TASK DETAILS: Go through the entries below and copy every line that holds the word "toolbar".

-=-=-

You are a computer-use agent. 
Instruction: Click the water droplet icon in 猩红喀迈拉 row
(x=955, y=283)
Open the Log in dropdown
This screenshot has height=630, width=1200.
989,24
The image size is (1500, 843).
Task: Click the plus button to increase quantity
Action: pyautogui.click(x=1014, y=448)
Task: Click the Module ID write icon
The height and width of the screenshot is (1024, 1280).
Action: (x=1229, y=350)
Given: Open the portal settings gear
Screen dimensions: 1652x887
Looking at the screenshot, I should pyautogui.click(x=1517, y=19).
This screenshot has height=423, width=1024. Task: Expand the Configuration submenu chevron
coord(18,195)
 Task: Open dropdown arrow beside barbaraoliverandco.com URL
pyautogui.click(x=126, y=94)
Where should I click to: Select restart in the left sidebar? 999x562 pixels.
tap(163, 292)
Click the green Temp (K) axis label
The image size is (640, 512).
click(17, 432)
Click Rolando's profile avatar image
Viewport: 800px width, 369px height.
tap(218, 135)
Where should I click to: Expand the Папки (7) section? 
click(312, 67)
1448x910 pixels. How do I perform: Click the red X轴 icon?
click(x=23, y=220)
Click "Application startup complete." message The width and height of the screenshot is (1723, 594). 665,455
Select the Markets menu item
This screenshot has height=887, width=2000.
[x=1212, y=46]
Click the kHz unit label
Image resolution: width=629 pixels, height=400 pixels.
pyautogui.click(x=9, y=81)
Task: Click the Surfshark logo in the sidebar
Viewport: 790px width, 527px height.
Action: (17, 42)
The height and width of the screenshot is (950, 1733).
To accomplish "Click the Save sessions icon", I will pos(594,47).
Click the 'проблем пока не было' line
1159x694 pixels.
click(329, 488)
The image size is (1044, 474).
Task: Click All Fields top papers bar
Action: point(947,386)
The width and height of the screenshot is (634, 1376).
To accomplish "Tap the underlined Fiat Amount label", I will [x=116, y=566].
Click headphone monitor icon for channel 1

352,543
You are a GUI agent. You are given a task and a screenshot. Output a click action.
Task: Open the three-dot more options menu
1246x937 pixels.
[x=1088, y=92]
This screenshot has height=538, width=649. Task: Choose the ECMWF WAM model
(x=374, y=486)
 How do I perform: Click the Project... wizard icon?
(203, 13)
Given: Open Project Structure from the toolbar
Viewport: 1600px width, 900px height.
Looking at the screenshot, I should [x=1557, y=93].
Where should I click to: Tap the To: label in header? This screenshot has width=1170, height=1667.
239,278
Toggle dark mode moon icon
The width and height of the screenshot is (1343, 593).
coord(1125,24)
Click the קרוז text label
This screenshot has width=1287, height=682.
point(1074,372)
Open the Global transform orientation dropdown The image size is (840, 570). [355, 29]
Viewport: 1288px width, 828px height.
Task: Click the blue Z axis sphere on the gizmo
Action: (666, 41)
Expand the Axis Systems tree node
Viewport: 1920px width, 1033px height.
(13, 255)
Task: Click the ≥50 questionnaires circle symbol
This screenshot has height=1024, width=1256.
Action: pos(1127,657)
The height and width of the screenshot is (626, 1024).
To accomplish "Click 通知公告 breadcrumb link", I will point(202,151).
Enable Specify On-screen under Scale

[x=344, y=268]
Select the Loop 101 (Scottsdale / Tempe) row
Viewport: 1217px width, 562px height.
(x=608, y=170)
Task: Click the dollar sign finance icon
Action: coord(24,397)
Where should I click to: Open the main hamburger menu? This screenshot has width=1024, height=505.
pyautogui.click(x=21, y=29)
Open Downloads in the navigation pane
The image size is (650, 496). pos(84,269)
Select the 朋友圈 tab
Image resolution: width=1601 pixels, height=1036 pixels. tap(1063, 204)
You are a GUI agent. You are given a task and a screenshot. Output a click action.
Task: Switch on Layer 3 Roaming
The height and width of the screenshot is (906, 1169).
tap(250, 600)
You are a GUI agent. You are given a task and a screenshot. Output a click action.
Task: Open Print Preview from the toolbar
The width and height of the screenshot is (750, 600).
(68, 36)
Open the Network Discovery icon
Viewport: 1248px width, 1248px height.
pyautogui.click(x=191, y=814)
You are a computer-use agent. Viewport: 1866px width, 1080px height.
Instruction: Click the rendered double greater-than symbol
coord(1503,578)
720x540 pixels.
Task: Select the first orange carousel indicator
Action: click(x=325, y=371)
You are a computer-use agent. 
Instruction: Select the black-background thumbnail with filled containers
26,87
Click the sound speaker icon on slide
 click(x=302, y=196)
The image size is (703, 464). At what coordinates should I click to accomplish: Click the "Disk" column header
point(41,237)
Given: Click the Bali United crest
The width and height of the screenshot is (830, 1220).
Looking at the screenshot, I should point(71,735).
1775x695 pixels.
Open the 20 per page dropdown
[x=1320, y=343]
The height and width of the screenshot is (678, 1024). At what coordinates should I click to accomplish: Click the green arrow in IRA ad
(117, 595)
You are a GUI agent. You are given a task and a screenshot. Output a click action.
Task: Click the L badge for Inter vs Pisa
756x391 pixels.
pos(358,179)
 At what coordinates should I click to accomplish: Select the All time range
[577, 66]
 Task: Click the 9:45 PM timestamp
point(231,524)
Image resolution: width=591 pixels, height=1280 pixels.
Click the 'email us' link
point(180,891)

-=-=-

ANSWER TO THE EXERCISE:
Given: Open Project Structure from the toolbar
Task: Open Print Preview from the toolbar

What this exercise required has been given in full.